ABD ve NATO arzusunun dışına taşan her adım darbe veya muhtırayla karşılık gördü. Gladyo’nun ismi 1990’larda dillendirildi. Her darbede iş başında olan BATI’nın Truva atı başımızı kaldırdığında o başı ezme işlevi gördü. 27 Mayıs darbesiyle Başbakan ve Bakan astı, 12 Eylül’de bir sağdan bir soldan gençlerimize kıydı.
Erdoğan ve Ak Parti iktidarı “Gladyo”nun örtülü operasyonlarına sahne oldu. Türk Silahı Kuvvetlerine kumpaslar ABD’nin casusluk şebekesi FETÖ/PDY eliyle kuruldu. Kendilerini tasfiye edecek Recep Tayyip Erdoğan’ı tasfiye için çok oyun oynadılar. MHP ve CHP’yi dizayn etmeye kalktılar. Devlet Bahçeli sonuna kadar direndi. CHP’de Baykal’ın tasfiyesiyle Kemal Kılıçdaroğlu geldi.
Gezi olayları, MİT Başkanının tutuklanma operasyonu, Halk Bank kumpası ve en nihayetinde 15 Temmuz kalkışması.
Bitti diye düşündük. Ama bitmediğini 14 Mayıs seçimleri öncesinde yaşadık. Ne yazık ki bir adayın önünü açmak için Muharrem İnce’ye aslı olmayan iğrenç bir kumpas düzenlendi. Son 3 ayda sosyal medya üzerinden her türlü operasyonu çekmeye başlayan FETÖ casusluk şebekesi bir daha siyasete müdahale edebilmişti.
Sandıktan ne çıkar. Cumhurbaşkanı Erdoğan yüzde 52 ile öndeydi.
Oy kullanırken elbette gönlümüzden geçen aslanı oyladık.
Geçmiş geçmemiş;
“15 TEMMUZ DİYALOGLARI...
- Zekai Paşa; "Tuğgeneral Semih Terzi vatan hainidir, onu karargaha girmeden öldür. Bu yolun sonunda şahadet var, hakkını helal et"
Ömer Halisdemir; "Hakkım helal olsun,vatan sağolsun komutanım"
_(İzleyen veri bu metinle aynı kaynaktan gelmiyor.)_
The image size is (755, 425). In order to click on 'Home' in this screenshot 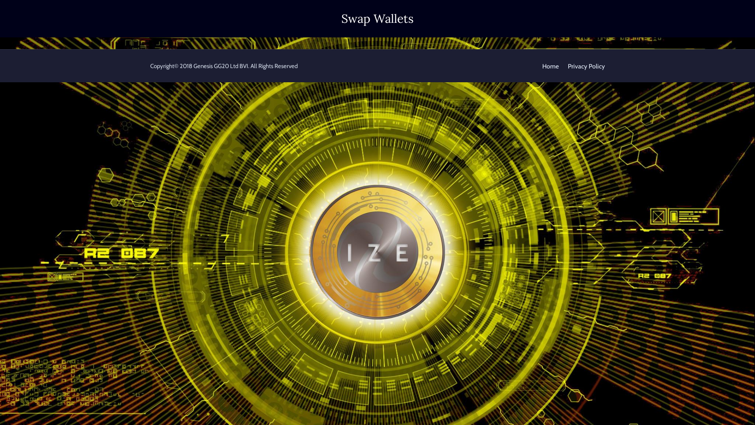, I will do `click(550, 66)`.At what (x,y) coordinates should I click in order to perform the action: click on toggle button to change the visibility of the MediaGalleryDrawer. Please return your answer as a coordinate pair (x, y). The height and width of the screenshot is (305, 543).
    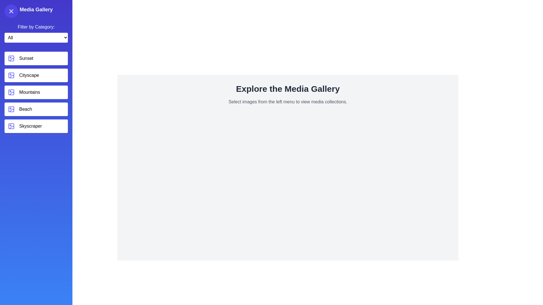
    Looking at the image, I should click on (11, 11).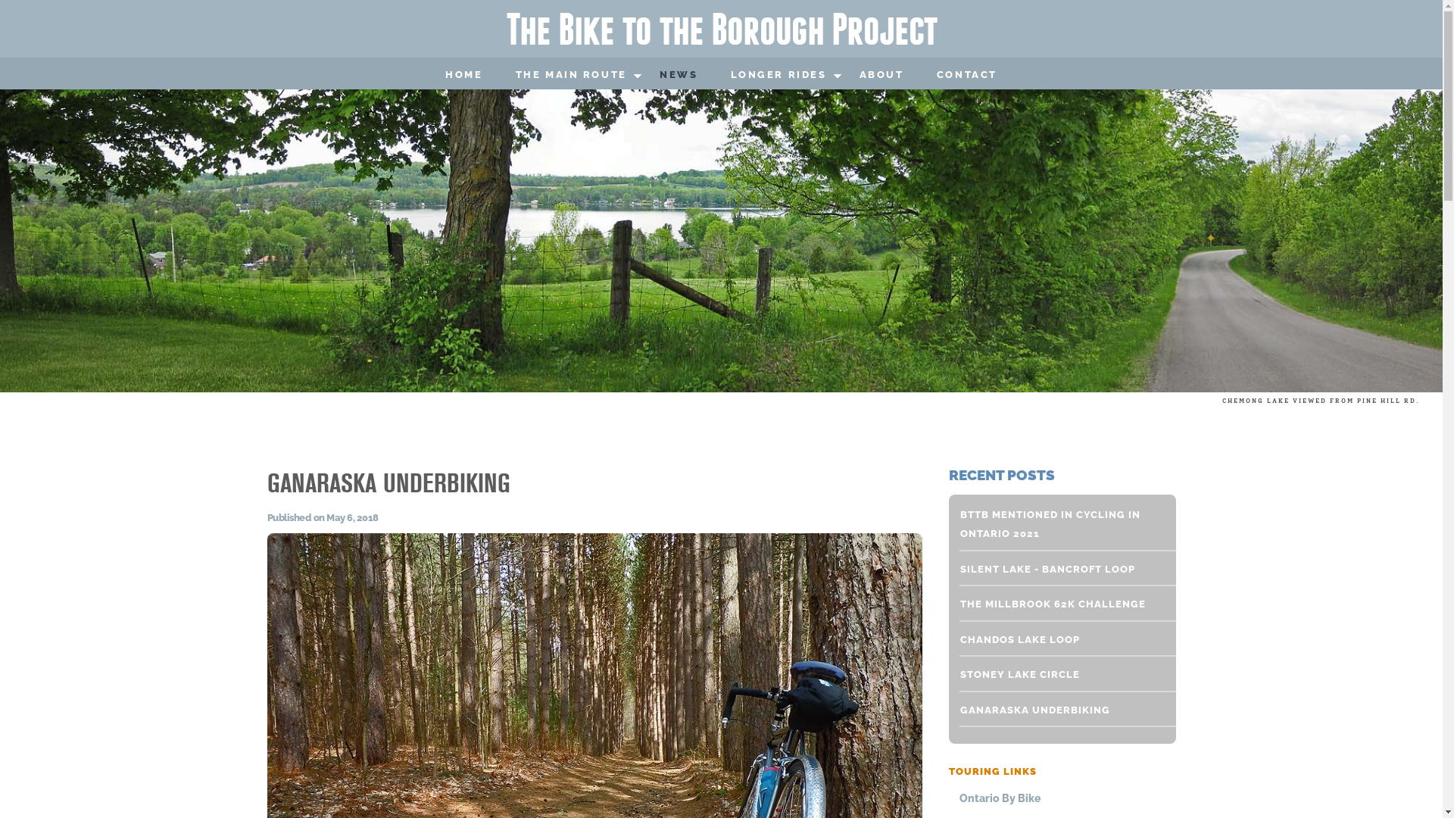 The image size is (1454, 818). What do you see at coordinates (1058, 639) in the screenshot?
I see `'CHANDOS LAKE LOOP'` at bounding box center [1058, 639].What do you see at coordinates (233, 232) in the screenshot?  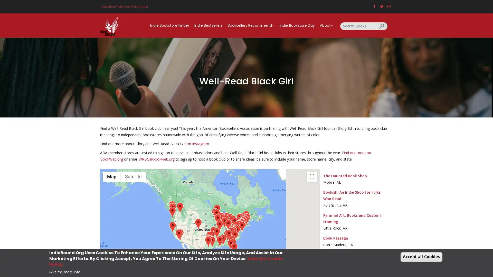 I see `The Urban Reader` at bounding box center [233, 232].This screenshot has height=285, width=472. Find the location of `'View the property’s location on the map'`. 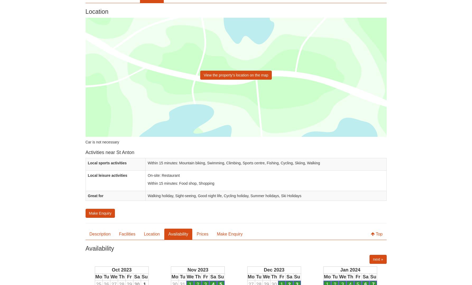

'View the property’s location on the map' is located at coordinates (236, 75).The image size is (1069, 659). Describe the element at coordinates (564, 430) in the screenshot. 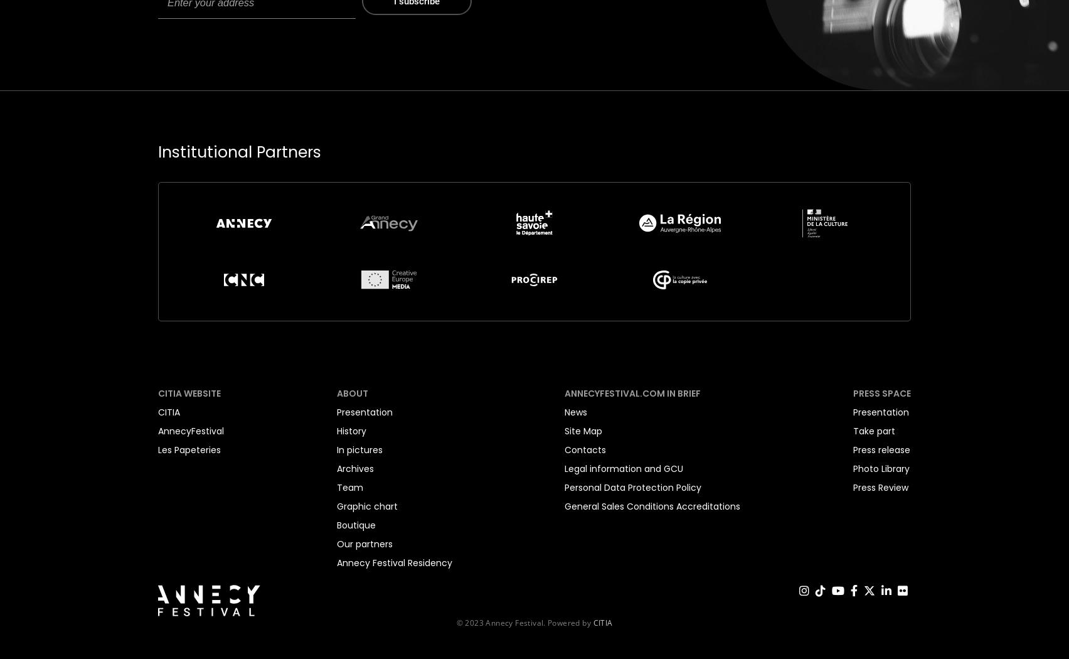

- "Neredesin darbe yaptık, göz altına alınacaksın” diyen Semih TERZİ’ye,
"Bizde kapıya gelene sıkılmaz, neredesin söyle ben geleyim” diyen İsmail Metin TEMEL Paşa,
- Yere yatmasını söyleyen darbecilere; "Ben asla sizin önünüzde yere yatmam. İsterseniz vurun beni” diyen bürokrat,
- O gece görevli olan asteğmen oğluna; "O şerefsizlerin emrine uyarsan, anam babam var diye buralara bir daha gelme sakın. Onlara karşı dik durup şehitte olsan, başımın üstünde yerin var." diyen baba,
- "Nereye dede?" diye soranlara, Koltuk değnekleriyle köprüye koşarken, "Cennete” diye cevap veren dede, (Safiye Çetinkaya)
Türkiye, her türlü terör ve casusluk operasyonlarına tahammülü yok!